## Problem to work on
Copy the data exactly, keeping every line intact.

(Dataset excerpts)

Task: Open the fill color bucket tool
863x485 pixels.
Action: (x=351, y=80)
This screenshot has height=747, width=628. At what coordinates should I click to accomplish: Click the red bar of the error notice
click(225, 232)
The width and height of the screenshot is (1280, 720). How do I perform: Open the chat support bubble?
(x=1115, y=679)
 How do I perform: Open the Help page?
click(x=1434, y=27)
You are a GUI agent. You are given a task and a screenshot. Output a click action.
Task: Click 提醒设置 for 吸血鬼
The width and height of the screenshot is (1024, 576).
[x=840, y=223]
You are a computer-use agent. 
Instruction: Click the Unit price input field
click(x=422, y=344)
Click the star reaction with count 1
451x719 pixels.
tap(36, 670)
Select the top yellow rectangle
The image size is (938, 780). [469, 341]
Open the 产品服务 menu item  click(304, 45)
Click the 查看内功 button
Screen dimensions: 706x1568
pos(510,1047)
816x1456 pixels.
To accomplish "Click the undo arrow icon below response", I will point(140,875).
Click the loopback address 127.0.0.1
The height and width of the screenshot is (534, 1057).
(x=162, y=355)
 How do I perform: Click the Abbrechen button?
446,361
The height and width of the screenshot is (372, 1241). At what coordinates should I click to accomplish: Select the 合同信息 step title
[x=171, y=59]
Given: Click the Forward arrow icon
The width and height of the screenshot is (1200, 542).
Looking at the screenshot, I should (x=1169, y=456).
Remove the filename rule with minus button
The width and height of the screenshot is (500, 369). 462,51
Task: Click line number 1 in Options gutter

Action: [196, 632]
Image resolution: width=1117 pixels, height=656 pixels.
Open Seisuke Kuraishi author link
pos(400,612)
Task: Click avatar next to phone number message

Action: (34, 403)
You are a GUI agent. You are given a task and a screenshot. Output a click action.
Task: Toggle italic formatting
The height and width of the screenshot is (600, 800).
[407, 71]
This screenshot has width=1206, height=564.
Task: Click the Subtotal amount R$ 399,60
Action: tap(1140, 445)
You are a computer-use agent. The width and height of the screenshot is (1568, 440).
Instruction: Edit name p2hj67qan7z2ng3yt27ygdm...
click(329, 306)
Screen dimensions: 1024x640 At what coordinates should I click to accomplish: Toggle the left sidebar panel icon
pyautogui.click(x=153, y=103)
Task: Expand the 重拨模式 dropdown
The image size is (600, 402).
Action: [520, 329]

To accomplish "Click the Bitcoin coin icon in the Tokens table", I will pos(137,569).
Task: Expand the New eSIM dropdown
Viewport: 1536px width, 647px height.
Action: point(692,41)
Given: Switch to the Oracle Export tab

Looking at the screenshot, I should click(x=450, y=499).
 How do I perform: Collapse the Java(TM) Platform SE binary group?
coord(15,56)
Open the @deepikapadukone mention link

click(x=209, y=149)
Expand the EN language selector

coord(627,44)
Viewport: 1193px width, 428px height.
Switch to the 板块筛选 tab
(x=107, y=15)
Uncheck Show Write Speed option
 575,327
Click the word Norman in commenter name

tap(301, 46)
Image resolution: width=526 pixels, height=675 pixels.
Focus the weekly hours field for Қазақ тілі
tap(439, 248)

## Exercise answer
Task: Open the fill color bucket tool
863x485 pixels.
Action: (x=351, y=80)
This screenshot has height=747, width=628. At what coordinates should I click to accomplish: Click the red bar of the error notice
click(225, 232)
The width and height of the screenshot is (1280, 720). How do I perform: Open the chat support bubble?
(x=1115, y=679)
 How do I perform: Open the Help page?
click(x=1434, y=27)
You are a GUI agent. You are given a task and a screenshot. Output a click action.
Task: Click 提醒设置 for 吸血鬼
The width and height of the screenshot is (1024, 576).
[x=840, y=223]
You are a computer-use agent. 
Instruction: Click the Unit price input field
click(x=422, y=344)
Click the star reaction with count 1
451x719 pixels.
tap(36, 670)
Select the top yellow rectangle
The image size is (938, 780). [469, 341]
Open the 产品服务 menu item  click(304, 45)
Click the 查看内功 button
Screen dimensions: 706x1568
pos(510,1047)
816x1456 pixels.
To accomplish "Click the undo arrow icon below response", I will point(140,875).
Click the loopback address 127.0.0.1
The height and width of the screenshot is (534, 1057).
(x=162, y=355)
 How do I perform: Click the Abbrechen button?
446,361
The height and width of the screenshot is (372, 1241). At what coordinates should I click to accomplish: Select the 合同信息 step title
[x=171, y=59]
Given: Click the Forward arrow icon
The width and height of the screenshot is (1200, 542).
Looking at the screenshot, I should (x=1169, y=456).
Remove the filename rule with minus button
The width and height of the screenshot is (500, 369). 462,51
Task: Click line number 1 in Options gutter

Action: [196, 632]
Image resolution: width=1117 pixels, height=656 pixels.
Open Seisuke Kuraishi author link
pos(400,612)
Task: Click avatar next to phone number message

Action: (34, 403)
You are a GUI agent. You are given a task and a screenshot. Output a click action.
Task: Toggle italic formatting
The height and width of the screenshot is (600, 800).
[407, 71]
This screenshot has width=1206, height=564.
Task: Click the Subtotal amount R$ 399,60
Action: tap(1140, 445)
You are a computer-use agent. The width and height of the screenshot is (1568, 440).
Instruction: Edit name p2hj67qan7z2ng3yt27ygdm...
click(329, 306)
Screen dimensions: 1024x640 At what coordinates should I click to accomplish: Toggle the left sidebar panel icon
pyautogui.click(x=153, y=103)
Task: Expand the 重拨模式 dropdown
The image size is (600, 402).
Action: [520, 329]

To accomplish "Click the Bitcoin coin icon in the Tokens table", I will pos(137,569).
Task: Expand the New eSIM dropdown
Viewport: 1536px width, 647px height.
Action: point(692,41)
Given: Switch to the Oracle Export tab

Looking at the screenshot, I should click(x=450, y=499).
 How do I perform: Collapse the Java(TM) Platform SE binary group?
coord(15,56)
Open the @deepikapadukone mention link

click(x=209, y=149)
Expand the EN language selector

coord(627,44)
Viewport: 1193px width, 428px height.
Switch to the 板块筛选 tab
(x=107, y=15)
Uncheck Show Write Speed option
 575,327
Click the word Norman in commenter name

tap(301, 46)
Image resolution: width=526 pixels, height=675 pixels.
Focus the weekly hours field for Қазақ тілі
tap(439, 248)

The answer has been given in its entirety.